The Jack Bauer Rules?

I must say, the return of 24 (awesome) in tandem with some using 24-esque scenarios to absolve Alberto Gonzales of his torture-friendly legal opinions (awesomely scary) is a little surreal. It gives one a little window into just how deep the fictionalization of reality is for the armchair terror warriors--their appeal bears little resemblance to the complicated, nuanced and often mundane thing we call reality. Instead, they truly believe that global terrorism somehow rockets 'reality' off its moorings and makes the action movie, and the action movie's morals, come ass-kickingly alive.

That said, the distinction between the hypothetical "terrorist in NYC who knows where the nuke is" and liberalizing U.S. code to allow or at least weasel around torture needs to be addressed head on. Dry proof about the low efficacy of torture in obtaining reliable information, the mushy question of proportional losses in our soft power from torture scandals, and predictions of retaliation against American troops all seem to fade away in the face of the "Jack Bauer" hypothesis. In the end we have to be realistic about what "laws" and "standards" really are. They don't represent our ultimate moral choice in every instance. Life is messy. Some considerations trump others that did not trump the last time. That is ok. Jack Bauer doesn't need to be thrown in jail cuz he tortured away the imminent nuclear holocaust.

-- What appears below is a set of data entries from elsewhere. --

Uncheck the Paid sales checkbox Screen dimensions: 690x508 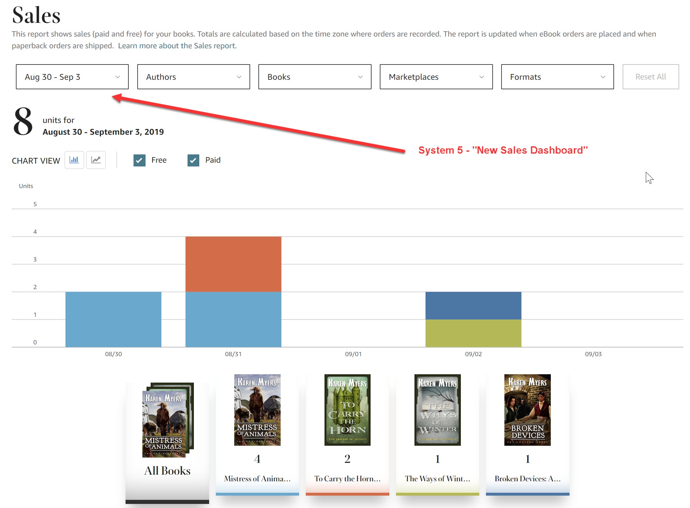click(193, 160)
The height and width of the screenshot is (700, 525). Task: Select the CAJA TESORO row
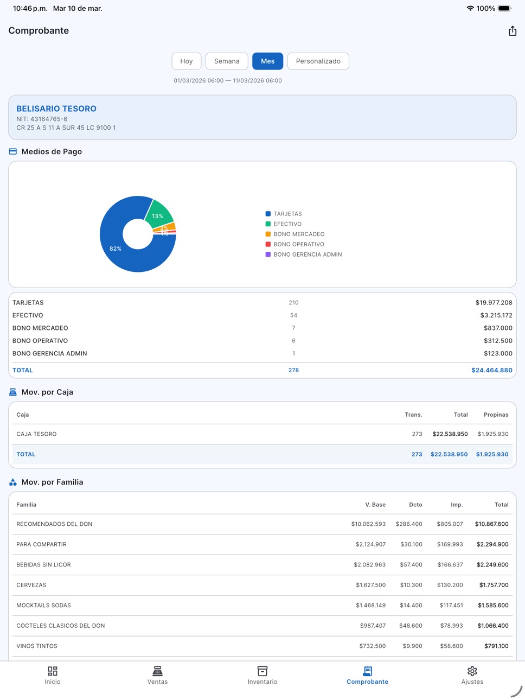(x=263, y=434)
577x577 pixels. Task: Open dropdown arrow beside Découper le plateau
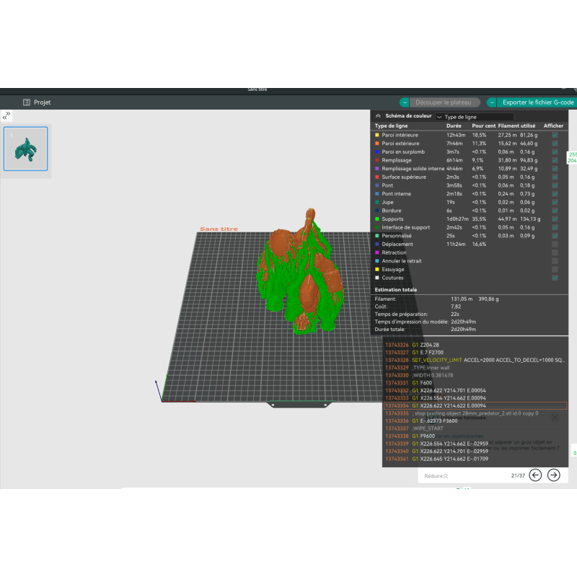coord(405,102)
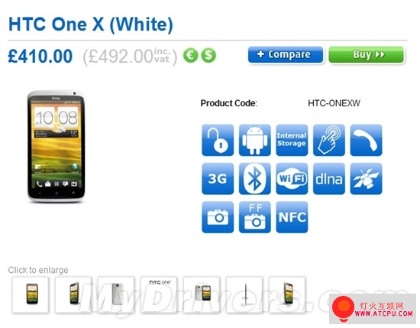This screenshot has width=420, height=328.
Task: Enlarge the main HTC One X product image
Action: [x=56, y=146]
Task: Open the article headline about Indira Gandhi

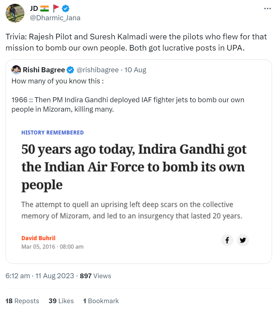Action: tap(134, 167)
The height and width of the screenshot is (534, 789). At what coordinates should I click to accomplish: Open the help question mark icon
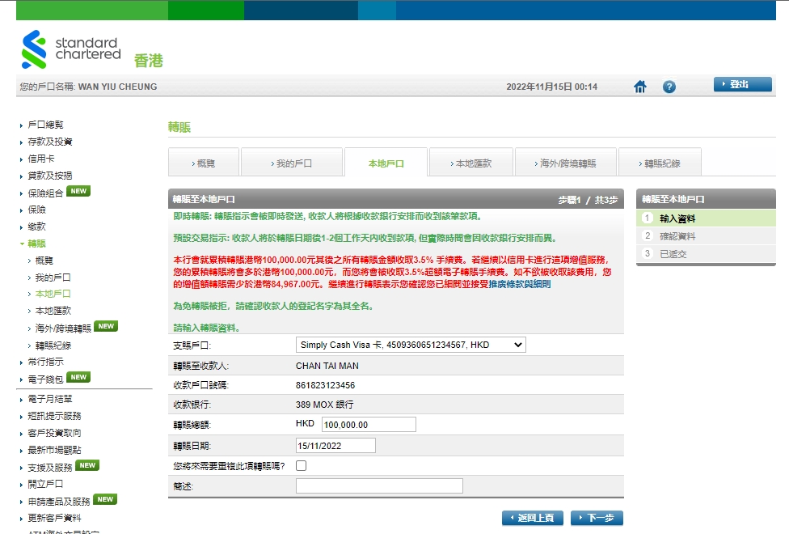click(669, 87)
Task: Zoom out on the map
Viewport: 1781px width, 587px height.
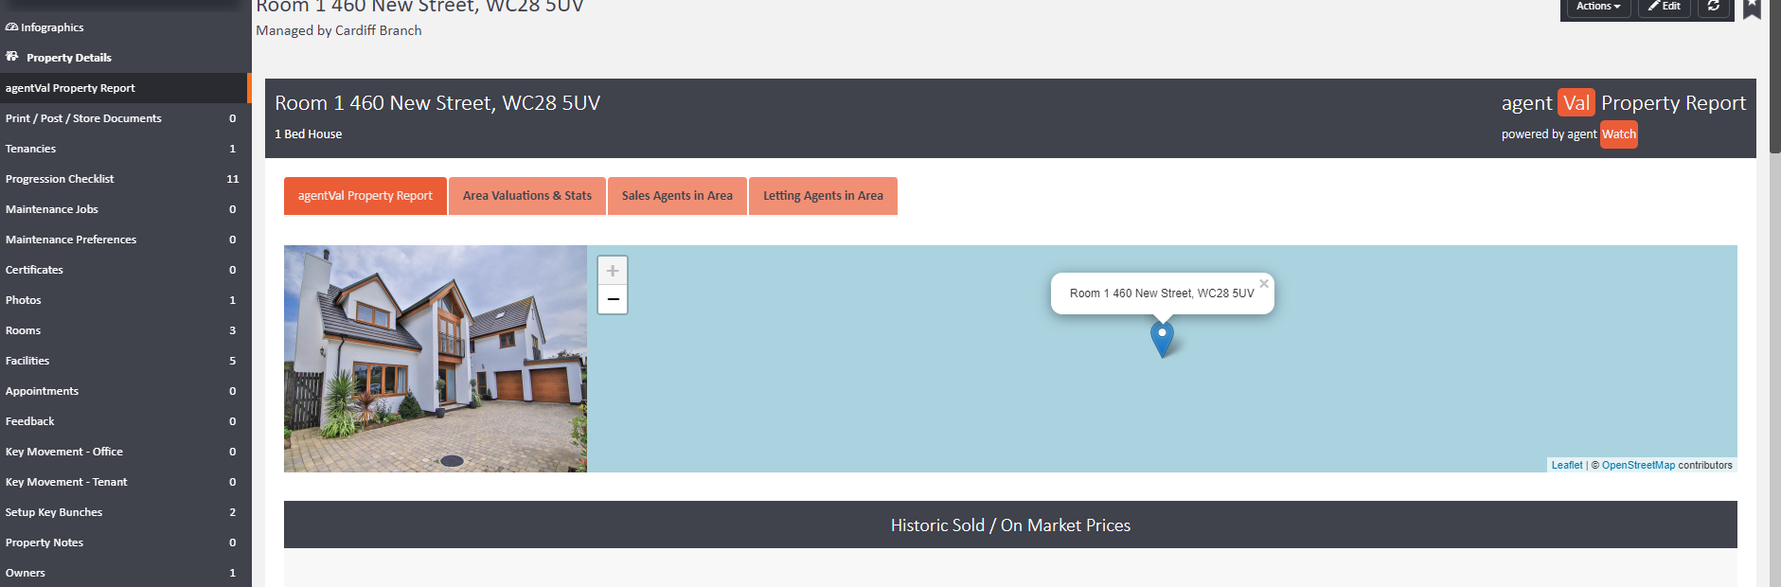Action: click(x=613, y=299)
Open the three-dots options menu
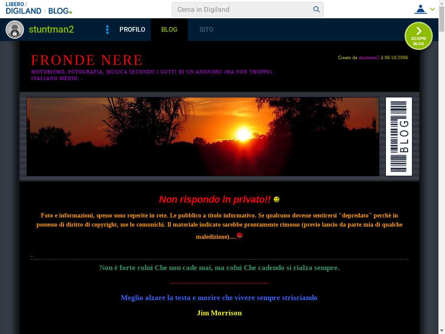Image resolution: width=445 pixels, height=334 pixels. [x=107, y=30]
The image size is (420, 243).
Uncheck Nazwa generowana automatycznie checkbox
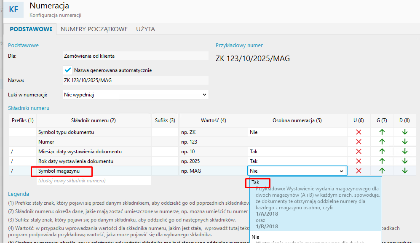pos(67,70)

Laws on the other hand? They're not really for the Jack Bauers and historical singularities. They are for Joe Schmo who doesn't have any better ideas than torture. For states that have something to prove even if they have no idea how to go about proving it. That is who you want anti-torture laws for. Our laws don't provide for every possibility--that's why we insist on a subjective human element mediating between the law and punishments. But laws do set standards, and they make clear which principles are not to be trifled with lightly.